SINGAPORE — More than six years after the Court of Appeal dismissed a challenge to Section 377A of the Penal Code, which criminalises sex between men, the apex court on Monday (25 January) heard three similar challenges seeking to strike down the law.
The suits by Bryan Choong Chee Hoong, Johnson Ong Ming, and Roy Tan Seng Kee had been thrown out by the High Court in March last year.
The five-judge apex court – comprising Chief Justice Sundaresh Menon and Justices Andrew Phang, Judith Prakash, Tay Yong Kwang and Steven Chong – will issue its verdict at a later date.
Section 377A states that, “Any male person who, in public or private, commits, or abets the commission of, or procures or attempts to procure the commission by any male person of, any act of gross indecency with another male person, shall be punished with imprisonment for a term which may extend to 2 years.”
CJ Menon pointed out during Monday’s hearing that the court would have to consider the government’s assurances that it would not proactively enforce the law in reaching its decision, local broadsheet The Straits Times reported online.
“In assessing the constitutionality of 377A today, you have to look at the total package,” he was quoted as saying.
The three challenges
The lawyers for Choong, Ong and Tan argue, among other things, that Section 377A was enacted to curb commercial gay sex amongst British civil servants in colonial Singapore; that one’s sexual orientation cannot be changed; and that gay and bisexual men are “doubly criminalised” – by the sexual act itself, and by not reporting these acts to the police.
The challenges came after India’s Supreme Court legalised gay sex in 2018, while Taiwan and Ecuador legalised same-sex marriage in 2019.
Choong is a former executive director of non-profit LGBTQ social support group Oogachaga, while Ong is a disc jockey and music producer known as DJ Big Kid.

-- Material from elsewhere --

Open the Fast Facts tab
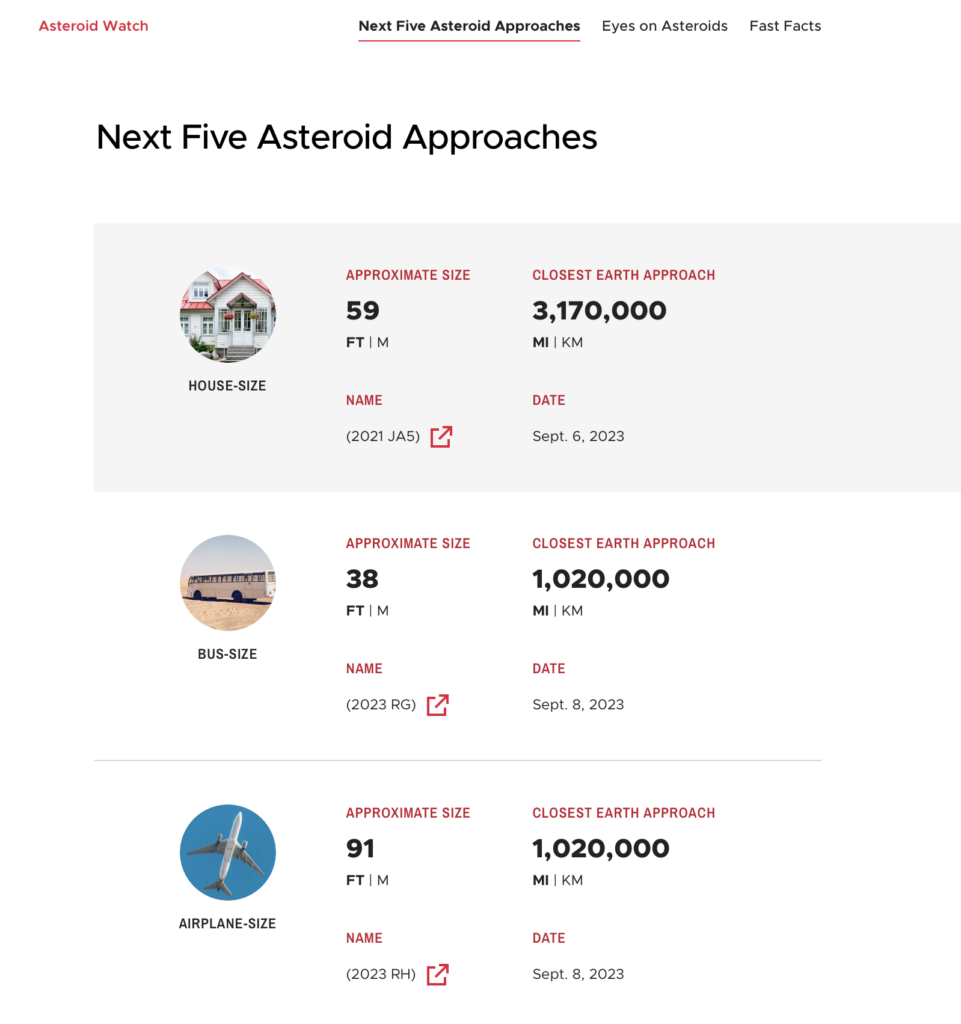point(785,26)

Tan is a retired general practitioner and LGBT activist.
The Attorney-General’s Chambers contend, among other things, that the three challenges were prompted by foreign judicial pronouncements based on different constitutions, as well as a judicial activist approach that does not feature in Singapore’s legal system.

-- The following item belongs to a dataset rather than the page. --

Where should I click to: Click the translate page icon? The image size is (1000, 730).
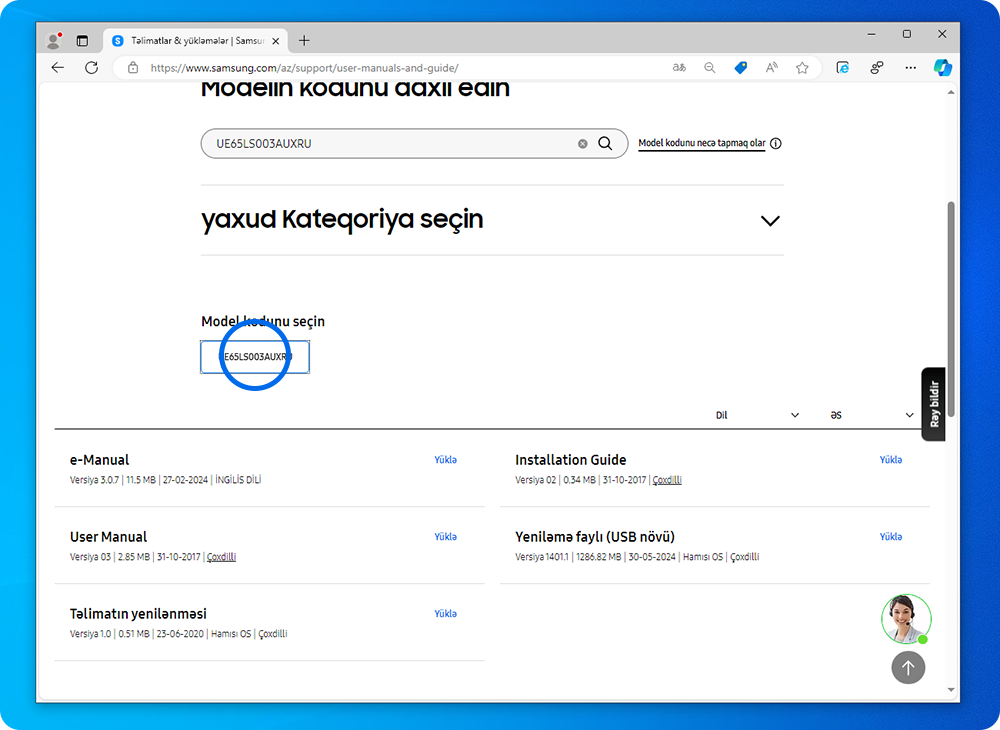pos(679,67)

The AGC maintains that the issue on whether to decriminalise male homosexual sex is for Parliament to decide, and that the scientific evidence on sexual orientation is inconclusive.
Section 377A was enacted in 1938 and public feedback on the law has been divided, with a majority in favour of retaining it, according to surveys.
Other surveys, including one by Yahoo News Singapore in 2018, show society almost equally split on the issue of whether Section 377A should be repealed.
Former Chief Justice Chan Sek Keong, as well as former Attorneys-General Walter Woon and V. K. Rajah, are among those who have argued against retaining the law.
In 2007, the Penal Code was amended after a public consultation and then a debate in Parliament, with heated discussions both inside and outside the House over Section 377A; proponents and opponents petitioned MPs to speak on their behalf.
Prime Minister Lee Hsien Loong said then, “I take my legal advice from the Attorney-General and his advice to the government is quite clear: The continued retention of Section 377A would not be a contravention of the Constitution. The government has not taken this matter lightly.”
Singapore should strive to maintain a balance, he said, “to uphold a stable society with traditional heterosexual family values, but with space for homosexuals to live their lives and to contribute to the society”.
He also noted that homosexuals work in all sectors and are “free to lead their lives” with gay bars and clubs out in the open.
“They don't have to go underground. We don't harass gays. The government does not act as moral policeman. And we don't proactively enforce Section 377A on them,” Lee told MPs during the debate.
But the tone of the overall society remains conventional and straight, and society does not approve of gays “actively promoting their lifestyle to others or setting the tone for mainstream society,” he said.
“It's better to accept the legal untidiness and the ambiguity. It works, don't disturb it...I don't think it's wise to try to force the issue,” he added.